The parallel axis theorem guarantees that the moment of inertia of a rigid body has its smallest value about the CM. If you subtract $I_{cm}~\omega$ out of the total angular momentum, what's left cannot be anything other than linear momentum of the CM. Likewise, if you subtract $\frac{1}{2}I_{cm}~\omega^2$ out of the total $KE$, what's left cannot be anything other than translational KE of the CM.

 

[Charles Link]

It works for the case where there are no torques, but the expression for the torques gets much more complicated with any accelerations at the reference point. That's where @haruspex kept his expression simple with conservation of angular momentum, (by keeping his reference point fixed and free from the body), where the force from the string at the reference point didn't introduce any torques during the impact.

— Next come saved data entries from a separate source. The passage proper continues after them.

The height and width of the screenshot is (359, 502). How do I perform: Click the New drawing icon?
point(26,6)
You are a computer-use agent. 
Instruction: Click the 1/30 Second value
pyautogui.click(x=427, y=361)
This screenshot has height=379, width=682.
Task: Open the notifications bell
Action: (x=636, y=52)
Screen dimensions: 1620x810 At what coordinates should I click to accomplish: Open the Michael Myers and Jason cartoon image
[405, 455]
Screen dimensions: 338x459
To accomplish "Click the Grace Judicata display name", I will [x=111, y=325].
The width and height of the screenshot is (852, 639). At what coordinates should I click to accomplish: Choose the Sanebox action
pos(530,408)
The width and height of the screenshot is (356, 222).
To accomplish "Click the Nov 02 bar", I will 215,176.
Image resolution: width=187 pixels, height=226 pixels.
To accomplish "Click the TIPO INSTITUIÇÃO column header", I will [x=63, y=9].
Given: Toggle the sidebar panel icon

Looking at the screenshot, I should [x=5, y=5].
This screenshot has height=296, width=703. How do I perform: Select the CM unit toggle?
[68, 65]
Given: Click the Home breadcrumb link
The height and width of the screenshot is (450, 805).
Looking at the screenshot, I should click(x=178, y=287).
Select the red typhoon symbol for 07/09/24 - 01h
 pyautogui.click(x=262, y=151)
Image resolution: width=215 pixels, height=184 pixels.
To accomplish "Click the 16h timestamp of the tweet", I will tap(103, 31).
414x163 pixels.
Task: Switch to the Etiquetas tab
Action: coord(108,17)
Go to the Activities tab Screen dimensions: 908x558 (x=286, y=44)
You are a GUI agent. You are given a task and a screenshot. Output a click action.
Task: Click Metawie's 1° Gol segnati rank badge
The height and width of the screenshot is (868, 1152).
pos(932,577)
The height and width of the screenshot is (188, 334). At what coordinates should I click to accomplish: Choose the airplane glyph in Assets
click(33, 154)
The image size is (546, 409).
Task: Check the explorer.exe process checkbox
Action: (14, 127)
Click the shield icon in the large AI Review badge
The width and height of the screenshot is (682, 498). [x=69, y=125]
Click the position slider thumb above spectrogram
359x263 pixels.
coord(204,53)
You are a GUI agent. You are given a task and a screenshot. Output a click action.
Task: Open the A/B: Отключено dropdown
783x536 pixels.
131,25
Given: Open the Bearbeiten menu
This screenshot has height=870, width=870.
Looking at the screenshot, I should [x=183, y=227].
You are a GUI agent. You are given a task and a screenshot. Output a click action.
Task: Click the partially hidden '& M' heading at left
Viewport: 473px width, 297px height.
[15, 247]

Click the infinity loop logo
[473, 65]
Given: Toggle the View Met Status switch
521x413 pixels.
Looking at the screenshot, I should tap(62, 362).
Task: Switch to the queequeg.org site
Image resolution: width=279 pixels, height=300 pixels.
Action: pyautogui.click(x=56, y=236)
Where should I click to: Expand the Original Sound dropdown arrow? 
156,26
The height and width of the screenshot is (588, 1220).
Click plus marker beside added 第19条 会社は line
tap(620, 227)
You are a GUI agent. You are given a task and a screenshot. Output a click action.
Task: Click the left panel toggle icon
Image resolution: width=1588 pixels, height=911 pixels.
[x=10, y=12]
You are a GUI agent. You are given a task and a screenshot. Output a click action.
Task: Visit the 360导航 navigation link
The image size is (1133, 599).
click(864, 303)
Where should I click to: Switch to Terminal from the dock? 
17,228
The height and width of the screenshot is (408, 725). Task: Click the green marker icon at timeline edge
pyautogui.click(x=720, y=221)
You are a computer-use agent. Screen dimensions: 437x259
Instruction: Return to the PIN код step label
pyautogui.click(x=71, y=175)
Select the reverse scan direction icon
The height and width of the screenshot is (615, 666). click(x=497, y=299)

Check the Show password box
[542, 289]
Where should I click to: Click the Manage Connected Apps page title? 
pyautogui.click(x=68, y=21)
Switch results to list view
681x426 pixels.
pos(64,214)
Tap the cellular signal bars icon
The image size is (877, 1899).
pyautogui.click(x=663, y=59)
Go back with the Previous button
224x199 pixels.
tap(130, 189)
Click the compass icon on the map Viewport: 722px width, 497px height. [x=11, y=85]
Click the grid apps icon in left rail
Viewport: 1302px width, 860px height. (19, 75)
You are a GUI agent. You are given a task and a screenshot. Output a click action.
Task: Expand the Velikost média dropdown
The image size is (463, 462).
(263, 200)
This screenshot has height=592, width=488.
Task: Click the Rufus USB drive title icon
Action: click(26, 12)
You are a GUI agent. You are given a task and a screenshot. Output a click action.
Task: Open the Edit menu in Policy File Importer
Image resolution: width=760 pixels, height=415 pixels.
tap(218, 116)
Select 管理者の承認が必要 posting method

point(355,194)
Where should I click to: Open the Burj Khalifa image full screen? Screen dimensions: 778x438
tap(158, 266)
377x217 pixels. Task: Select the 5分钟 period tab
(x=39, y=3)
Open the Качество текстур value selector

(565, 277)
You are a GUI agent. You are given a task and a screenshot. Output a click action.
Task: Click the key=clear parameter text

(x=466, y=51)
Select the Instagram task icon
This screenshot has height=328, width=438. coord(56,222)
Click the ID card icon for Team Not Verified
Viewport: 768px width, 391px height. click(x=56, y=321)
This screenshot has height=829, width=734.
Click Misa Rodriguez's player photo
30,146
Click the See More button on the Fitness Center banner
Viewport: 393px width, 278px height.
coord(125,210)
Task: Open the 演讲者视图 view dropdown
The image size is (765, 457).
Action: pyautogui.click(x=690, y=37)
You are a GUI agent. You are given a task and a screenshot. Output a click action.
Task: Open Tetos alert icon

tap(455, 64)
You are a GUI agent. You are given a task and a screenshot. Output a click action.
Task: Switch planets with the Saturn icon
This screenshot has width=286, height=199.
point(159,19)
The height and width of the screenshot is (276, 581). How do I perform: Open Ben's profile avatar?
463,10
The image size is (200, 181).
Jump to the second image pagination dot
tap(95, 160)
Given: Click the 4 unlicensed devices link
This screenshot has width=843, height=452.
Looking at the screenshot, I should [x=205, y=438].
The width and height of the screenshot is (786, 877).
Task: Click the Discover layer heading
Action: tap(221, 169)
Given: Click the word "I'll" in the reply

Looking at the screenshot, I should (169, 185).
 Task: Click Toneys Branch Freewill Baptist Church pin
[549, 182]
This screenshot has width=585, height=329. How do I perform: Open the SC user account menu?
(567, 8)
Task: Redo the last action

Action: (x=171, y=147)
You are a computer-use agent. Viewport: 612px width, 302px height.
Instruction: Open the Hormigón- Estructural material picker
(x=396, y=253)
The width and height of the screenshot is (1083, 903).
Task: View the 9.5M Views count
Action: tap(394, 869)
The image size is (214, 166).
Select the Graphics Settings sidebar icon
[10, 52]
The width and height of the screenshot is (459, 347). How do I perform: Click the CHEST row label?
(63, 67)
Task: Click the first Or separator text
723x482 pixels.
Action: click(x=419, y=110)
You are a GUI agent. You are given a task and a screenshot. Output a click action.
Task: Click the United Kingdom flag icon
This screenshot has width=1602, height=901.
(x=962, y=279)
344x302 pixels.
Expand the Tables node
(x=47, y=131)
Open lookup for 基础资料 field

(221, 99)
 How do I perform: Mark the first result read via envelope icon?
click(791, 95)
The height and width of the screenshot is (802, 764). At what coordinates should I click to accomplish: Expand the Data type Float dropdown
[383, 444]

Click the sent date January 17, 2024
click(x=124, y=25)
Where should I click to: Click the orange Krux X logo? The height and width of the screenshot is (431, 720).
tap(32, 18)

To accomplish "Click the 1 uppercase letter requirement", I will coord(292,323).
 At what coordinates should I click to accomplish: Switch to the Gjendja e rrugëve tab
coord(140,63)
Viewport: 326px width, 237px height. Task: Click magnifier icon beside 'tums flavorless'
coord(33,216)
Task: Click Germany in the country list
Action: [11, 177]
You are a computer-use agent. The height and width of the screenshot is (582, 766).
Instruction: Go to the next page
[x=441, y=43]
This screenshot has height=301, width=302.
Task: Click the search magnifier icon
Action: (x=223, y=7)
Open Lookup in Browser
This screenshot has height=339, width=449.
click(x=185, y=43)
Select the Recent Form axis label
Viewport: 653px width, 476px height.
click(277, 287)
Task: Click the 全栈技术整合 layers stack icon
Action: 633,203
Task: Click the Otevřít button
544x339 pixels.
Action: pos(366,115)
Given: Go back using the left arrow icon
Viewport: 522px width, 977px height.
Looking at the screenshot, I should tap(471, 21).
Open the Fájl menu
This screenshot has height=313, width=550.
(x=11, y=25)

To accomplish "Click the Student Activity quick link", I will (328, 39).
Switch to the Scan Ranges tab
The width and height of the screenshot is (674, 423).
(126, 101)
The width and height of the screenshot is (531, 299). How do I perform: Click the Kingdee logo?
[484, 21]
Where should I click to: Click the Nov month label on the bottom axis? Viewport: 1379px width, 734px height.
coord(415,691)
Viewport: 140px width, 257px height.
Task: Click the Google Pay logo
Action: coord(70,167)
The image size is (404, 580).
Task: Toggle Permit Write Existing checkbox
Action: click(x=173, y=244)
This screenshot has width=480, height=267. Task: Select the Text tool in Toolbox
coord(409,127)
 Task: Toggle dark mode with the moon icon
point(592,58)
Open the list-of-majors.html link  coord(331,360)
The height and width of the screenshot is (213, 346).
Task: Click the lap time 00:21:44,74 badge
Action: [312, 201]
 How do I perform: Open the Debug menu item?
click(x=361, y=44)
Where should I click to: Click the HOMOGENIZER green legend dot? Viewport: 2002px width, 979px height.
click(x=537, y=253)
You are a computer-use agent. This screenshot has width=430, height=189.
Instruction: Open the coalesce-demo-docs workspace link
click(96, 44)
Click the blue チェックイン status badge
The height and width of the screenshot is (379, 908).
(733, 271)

The one thing he needed in post 31 that he corrected in post 45 was to add the correction terms to the angular momentum formula, (it is no longer just $J_P=I_P \omega$), when the body is moving relative to the reference point at the reference point. With the addition of the correction terms he actually has a fairly straightforward solution.

 

[Charles Link]

Item of interest is that I was logged off of PF earlier the other day, so that when I viewed this thread, I got an AI summary of the discussion. The AI seemed to do a better job of summarizing the discussion and pointing out a couple of the key points than I could have. From all appearances, it seemed to actually be generating intelligent thought. It seems to have reasonably good language skills, but I have to wonder if it is capable of doing the kind of mathematics that was needed to solve the problem as presented in the OP.